Supplied records:
^^^^^^^^^^^^^^^^
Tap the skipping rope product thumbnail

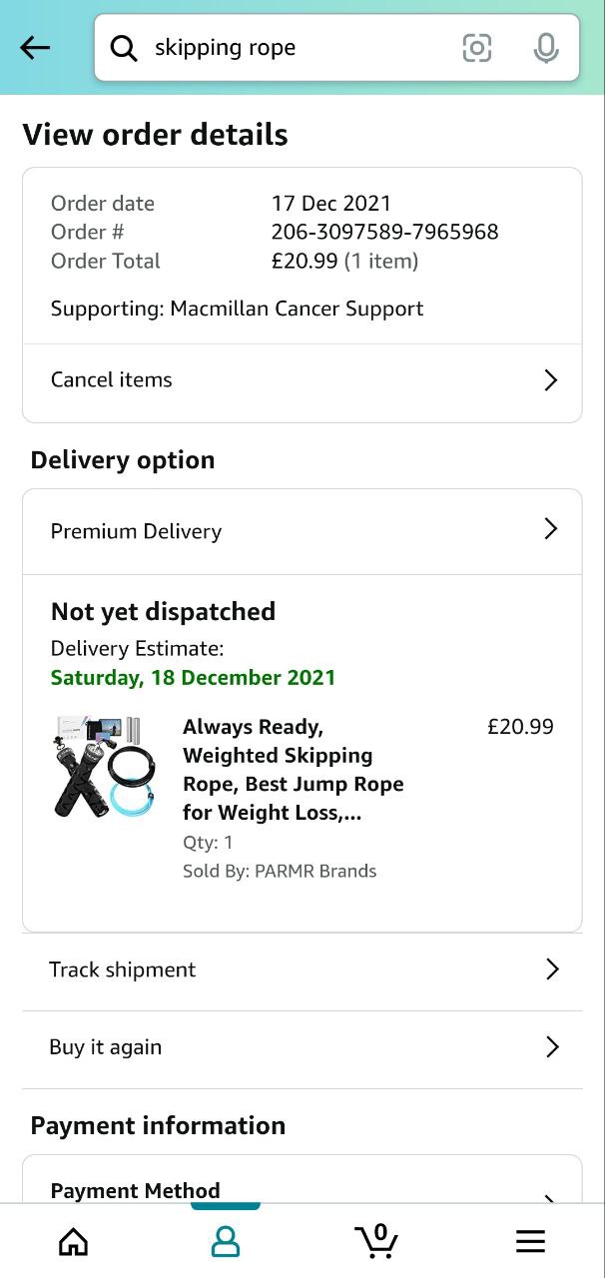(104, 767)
^^^^^^^^^^^^^^^^
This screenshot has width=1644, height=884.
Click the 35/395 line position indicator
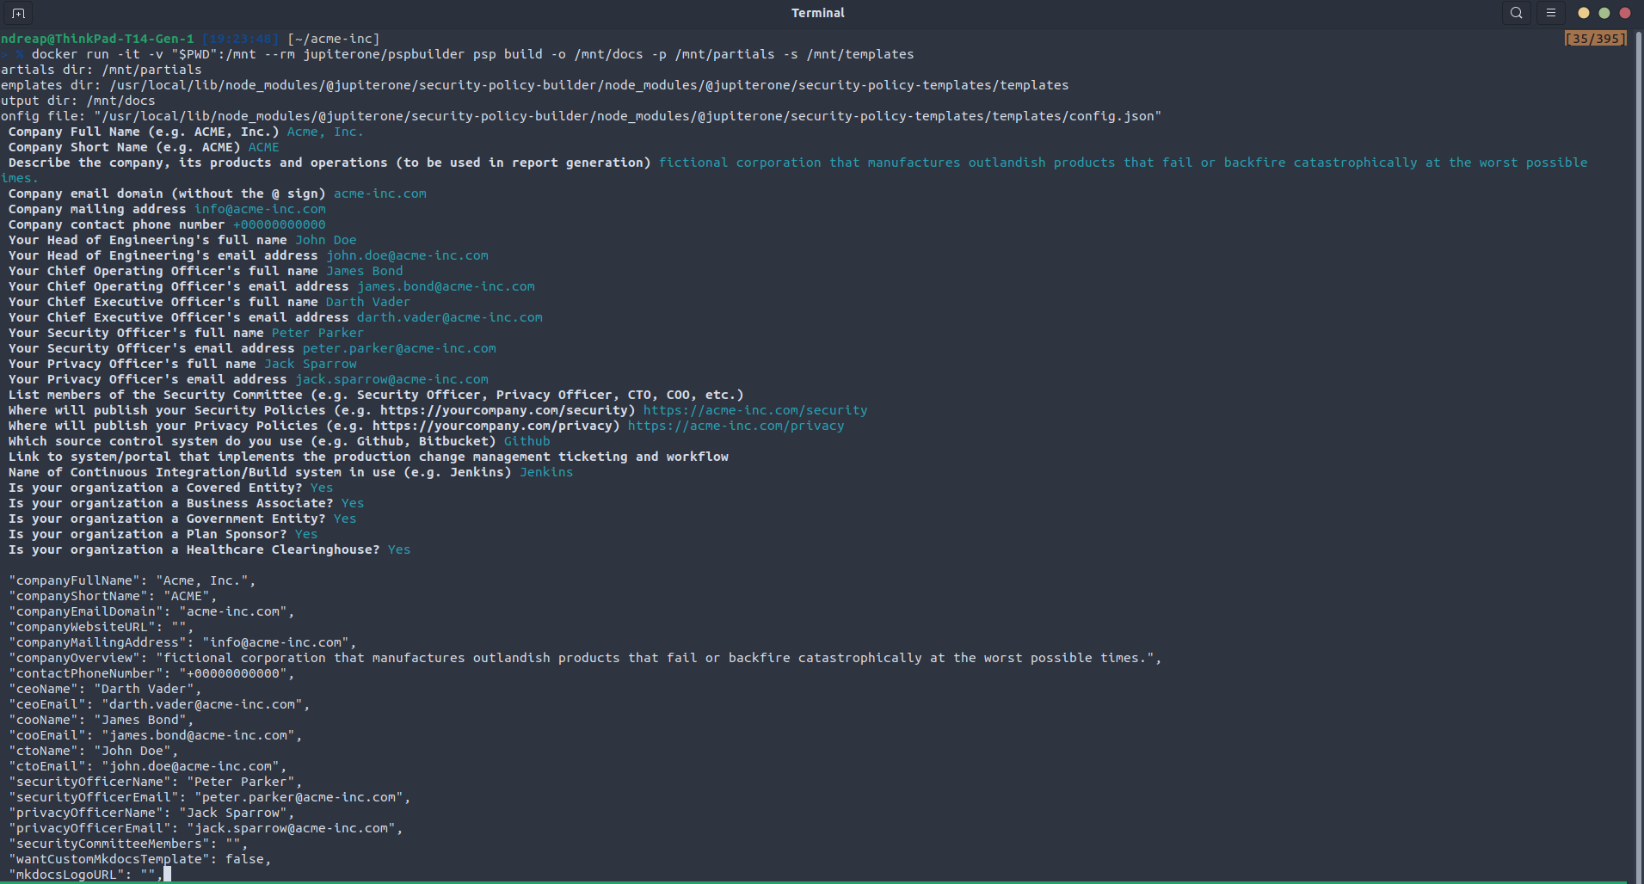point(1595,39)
^^^^^^^^^^^^^^^^
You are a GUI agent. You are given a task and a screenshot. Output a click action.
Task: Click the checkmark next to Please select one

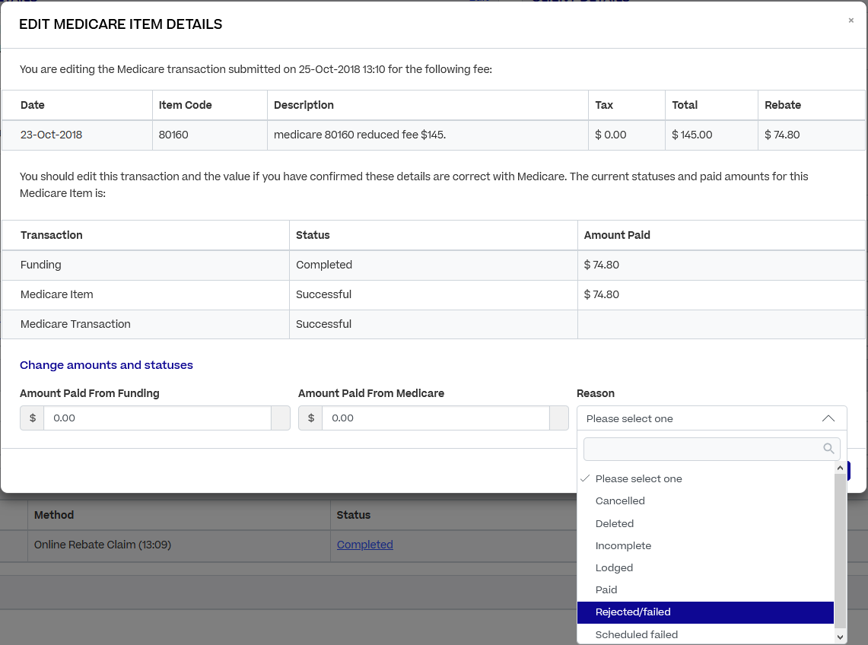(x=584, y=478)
^^^^^^^^^^^^^^^^
Work task:
On how many lines of the material does the word "screenshot" appear? Reply with the number alone.

Answer for this exercise:
2